* [WHAT YOU HAVE TO DO]:
All lines from the one with "Task: Enable Hide Alias Columns checkbox" through the final line below are to be reproduced exactly; omit the others.
*****
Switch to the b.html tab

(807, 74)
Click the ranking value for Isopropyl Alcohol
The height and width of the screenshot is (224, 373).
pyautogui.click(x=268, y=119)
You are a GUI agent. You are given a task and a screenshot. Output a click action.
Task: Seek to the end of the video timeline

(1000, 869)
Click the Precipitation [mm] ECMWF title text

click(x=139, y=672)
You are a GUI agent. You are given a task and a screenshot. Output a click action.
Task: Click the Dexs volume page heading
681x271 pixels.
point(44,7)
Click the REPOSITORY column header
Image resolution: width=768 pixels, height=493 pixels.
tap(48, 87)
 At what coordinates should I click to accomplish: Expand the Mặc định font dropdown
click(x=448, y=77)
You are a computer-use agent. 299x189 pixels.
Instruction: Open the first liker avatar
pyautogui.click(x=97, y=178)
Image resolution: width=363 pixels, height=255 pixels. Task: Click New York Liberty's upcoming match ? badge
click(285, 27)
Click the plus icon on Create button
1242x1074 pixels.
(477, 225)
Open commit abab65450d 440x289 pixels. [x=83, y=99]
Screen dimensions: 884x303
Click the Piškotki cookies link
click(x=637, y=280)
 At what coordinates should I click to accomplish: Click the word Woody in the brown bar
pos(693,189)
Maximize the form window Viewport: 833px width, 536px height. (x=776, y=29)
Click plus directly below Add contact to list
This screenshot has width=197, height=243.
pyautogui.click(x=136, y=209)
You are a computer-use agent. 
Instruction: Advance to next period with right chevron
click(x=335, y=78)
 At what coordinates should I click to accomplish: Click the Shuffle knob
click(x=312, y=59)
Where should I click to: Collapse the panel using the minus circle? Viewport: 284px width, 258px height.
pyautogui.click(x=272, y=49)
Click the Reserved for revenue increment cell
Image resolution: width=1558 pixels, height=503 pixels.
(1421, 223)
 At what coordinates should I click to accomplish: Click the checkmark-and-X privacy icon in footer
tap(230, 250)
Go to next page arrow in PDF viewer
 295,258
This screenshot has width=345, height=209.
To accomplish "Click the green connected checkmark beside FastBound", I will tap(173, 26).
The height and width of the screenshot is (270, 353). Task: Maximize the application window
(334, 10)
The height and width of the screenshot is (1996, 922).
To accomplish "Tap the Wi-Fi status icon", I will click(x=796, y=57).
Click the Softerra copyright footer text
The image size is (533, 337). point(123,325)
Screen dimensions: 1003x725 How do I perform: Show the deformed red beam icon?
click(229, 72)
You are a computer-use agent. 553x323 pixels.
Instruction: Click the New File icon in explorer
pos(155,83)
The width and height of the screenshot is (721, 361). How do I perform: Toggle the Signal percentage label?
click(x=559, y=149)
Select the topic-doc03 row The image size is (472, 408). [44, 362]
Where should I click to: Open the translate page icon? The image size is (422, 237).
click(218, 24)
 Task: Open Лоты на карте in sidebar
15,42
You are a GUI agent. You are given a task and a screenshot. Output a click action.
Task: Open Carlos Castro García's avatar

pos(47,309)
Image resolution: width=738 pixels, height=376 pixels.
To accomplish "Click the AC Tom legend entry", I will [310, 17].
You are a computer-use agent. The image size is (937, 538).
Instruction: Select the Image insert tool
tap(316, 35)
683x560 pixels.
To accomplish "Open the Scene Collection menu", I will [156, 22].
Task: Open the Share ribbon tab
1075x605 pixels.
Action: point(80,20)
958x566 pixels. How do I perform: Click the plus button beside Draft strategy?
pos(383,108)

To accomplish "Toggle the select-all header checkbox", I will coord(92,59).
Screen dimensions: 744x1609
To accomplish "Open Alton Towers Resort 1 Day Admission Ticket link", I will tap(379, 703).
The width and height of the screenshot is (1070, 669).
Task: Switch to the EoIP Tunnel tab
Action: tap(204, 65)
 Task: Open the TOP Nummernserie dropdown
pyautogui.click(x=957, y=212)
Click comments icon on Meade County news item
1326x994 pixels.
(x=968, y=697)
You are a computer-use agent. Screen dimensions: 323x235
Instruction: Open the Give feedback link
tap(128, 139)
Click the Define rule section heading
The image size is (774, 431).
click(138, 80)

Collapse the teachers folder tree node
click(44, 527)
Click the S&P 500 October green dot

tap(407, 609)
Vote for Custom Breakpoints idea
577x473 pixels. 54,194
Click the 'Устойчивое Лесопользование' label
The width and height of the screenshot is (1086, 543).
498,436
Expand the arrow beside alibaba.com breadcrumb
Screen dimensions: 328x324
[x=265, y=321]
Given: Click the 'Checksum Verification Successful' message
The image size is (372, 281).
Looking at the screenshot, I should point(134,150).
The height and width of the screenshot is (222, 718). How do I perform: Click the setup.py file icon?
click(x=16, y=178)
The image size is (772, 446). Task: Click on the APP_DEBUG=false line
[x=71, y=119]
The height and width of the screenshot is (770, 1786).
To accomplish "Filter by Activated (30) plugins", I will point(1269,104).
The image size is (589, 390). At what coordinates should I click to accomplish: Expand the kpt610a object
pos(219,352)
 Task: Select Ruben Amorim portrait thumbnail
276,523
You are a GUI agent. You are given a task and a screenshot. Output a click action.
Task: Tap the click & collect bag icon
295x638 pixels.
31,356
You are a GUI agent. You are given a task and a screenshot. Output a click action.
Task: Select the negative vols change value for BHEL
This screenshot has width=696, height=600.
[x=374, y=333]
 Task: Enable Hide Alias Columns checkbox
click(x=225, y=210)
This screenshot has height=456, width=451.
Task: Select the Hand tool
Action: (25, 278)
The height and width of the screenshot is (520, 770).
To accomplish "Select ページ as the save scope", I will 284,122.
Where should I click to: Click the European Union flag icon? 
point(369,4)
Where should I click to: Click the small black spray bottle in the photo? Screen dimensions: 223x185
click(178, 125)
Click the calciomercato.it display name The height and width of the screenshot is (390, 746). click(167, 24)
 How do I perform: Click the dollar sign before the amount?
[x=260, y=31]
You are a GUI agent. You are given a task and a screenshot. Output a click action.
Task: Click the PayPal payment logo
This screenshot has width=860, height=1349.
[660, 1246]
*****
* [WRITTEN SOLUTION]:
 Task: Enable Hide Alias Columns checkbox
click(x=225, y=210)
This screenshot has height=456, width=451.
Task: Select the Hand tool
Action: (25, 278)
The height and width of the screenshot is (520, 770).
To accomplish "Select ページ as the save scope", I will 284,122.
Where should I click to: Click the European Union flag icon? 
point(369,4)
Where should I click to: Click the small black spray bottle in the photo? Screen dimensions: 223x185
click(178, 125)
Click the calciomercato.it display name The height and width of the screenshot is (390, 746). click(167, 24)
 How do I perform: Click the dollar sign before the amount?
[x=260, y=31]
You are a GUI agent. You are given a task and a screenshot. Output a click action.
Task: Click the PayPal payment logo
This screenshot has width=860, height=1349.
[660, 1246]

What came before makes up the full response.